Finding out that he'd written an autobiography ... and that I could get it on Kindle for not-too-much-money ... was a delight. Now having read it, it still is.
The writing style is just a _little_ bit flat: but if you can hear his voice saying the words, which I did after a while, the flatness disappears. It's written exactly the way Dick Van Dyke talks.
So. He was born in 1925 and grew up in the Midwest. He served in the Air Force and discovered that he had a gift of making people laugh; when he left the military, he went into show business and, seventy years or so later, is still there.

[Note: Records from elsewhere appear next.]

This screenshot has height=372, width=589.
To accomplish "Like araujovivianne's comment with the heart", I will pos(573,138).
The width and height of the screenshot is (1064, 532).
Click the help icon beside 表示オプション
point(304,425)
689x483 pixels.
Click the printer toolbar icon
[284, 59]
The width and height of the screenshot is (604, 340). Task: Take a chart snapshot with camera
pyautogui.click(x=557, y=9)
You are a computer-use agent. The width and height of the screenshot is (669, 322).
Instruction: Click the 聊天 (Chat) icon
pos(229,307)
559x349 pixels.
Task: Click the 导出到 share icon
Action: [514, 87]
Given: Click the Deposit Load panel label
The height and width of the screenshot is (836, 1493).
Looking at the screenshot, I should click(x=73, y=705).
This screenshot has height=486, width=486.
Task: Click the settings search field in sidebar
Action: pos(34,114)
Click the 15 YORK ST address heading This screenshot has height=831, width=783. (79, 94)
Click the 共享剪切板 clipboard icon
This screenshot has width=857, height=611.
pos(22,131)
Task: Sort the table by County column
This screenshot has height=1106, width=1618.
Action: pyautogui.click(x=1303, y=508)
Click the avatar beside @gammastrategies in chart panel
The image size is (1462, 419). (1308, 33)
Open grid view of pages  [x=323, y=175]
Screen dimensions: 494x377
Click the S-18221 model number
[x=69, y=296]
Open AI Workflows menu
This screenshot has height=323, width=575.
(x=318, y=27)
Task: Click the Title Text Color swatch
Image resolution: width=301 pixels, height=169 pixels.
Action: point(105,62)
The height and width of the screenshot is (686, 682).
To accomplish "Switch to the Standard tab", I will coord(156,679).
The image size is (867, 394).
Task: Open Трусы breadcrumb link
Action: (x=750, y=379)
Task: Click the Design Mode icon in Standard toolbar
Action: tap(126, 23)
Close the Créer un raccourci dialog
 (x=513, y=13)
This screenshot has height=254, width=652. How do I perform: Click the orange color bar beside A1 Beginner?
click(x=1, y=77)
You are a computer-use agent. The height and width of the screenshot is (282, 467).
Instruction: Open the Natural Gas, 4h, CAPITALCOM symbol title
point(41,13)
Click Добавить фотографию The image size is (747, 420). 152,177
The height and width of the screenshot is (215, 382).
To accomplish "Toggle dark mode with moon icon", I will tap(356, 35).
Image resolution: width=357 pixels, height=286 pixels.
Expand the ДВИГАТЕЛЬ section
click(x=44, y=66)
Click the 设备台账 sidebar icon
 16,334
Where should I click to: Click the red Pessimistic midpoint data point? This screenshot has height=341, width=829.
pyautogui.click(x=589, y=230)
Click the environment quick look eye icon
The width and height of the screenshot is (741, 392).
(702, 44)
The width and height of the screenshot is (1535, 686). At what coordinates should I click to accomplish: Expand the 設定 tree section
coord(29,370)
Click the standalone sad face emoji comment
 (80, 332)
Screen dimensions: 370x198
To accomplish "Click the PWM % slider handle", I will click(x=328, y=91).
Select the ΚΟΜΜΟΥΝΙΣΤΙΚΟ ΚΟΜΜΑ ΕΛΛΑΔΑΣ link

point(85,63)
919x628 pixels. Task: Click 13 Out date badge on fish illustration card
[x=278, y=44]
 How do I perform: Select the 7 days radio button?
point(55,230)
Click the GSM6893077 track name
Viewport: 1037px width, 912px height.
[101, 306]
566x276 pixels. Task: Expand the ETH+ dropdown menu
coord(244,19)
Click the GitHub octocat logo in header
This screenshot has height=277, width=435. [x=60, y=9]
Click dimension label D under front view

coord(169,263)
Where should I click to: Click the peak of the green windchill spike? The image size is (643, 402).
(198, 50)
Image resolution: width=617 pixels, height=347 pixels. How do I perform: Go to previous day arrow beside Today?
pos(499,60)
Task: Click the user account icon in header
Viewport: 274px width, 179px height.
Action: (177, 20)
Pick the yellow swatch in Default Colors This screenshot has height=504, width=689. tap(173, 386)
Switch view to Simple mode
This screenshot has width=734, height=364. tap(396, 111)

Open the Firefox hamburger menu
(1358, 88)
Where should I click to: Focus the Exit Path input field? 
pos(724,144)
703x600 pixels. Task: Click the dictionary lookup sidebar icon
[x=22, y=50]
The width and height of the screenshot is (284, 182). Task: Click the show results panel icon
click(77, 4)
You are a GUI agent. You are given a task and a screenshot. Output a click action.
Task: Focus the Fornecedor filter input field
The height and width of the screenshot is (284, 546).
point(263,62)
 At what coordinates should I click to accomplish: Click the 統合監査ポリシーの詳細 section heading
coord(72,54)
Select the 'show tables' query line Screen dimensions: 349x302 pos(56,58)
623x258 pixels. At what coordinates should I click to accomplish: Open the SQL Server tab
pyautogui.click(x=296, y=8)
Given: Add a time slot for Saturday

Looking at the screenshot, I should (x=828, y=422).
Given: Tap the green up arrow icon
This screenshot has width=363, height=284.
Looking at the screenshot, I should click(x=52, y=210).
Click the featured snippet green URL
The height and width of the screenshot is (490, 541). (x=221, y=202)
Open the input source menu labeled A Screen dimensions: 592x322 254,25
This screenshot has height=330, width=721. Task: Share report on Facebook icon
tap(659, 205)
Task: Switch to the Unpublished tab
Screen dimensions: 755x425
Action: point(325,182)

The book is revealing without being tell-tale-y. That is, he mostly tells on himself: his smoking problems, his drinking problems, and the affair that led to the end of his marriage. No scandals about other Hollywood stars here ... which is very much in keeping with Van Dyke's character. He started out as a "good boy" who seriously considered going into the ministry; overall, he stayed that "good boy" despite some trespasses, and stood seriously by a commitment made early on that he would never appear in a show he'd be embarrassed to take his children (grandchildren ... now great-grandchildren...) to.
To be clear, this book isn't a laugh fest. That is, there are laughs, and plenty of them, but they aren't the heart of the book. The heart of the book is Van Dyke's portrayal of himself, which seems honest enough.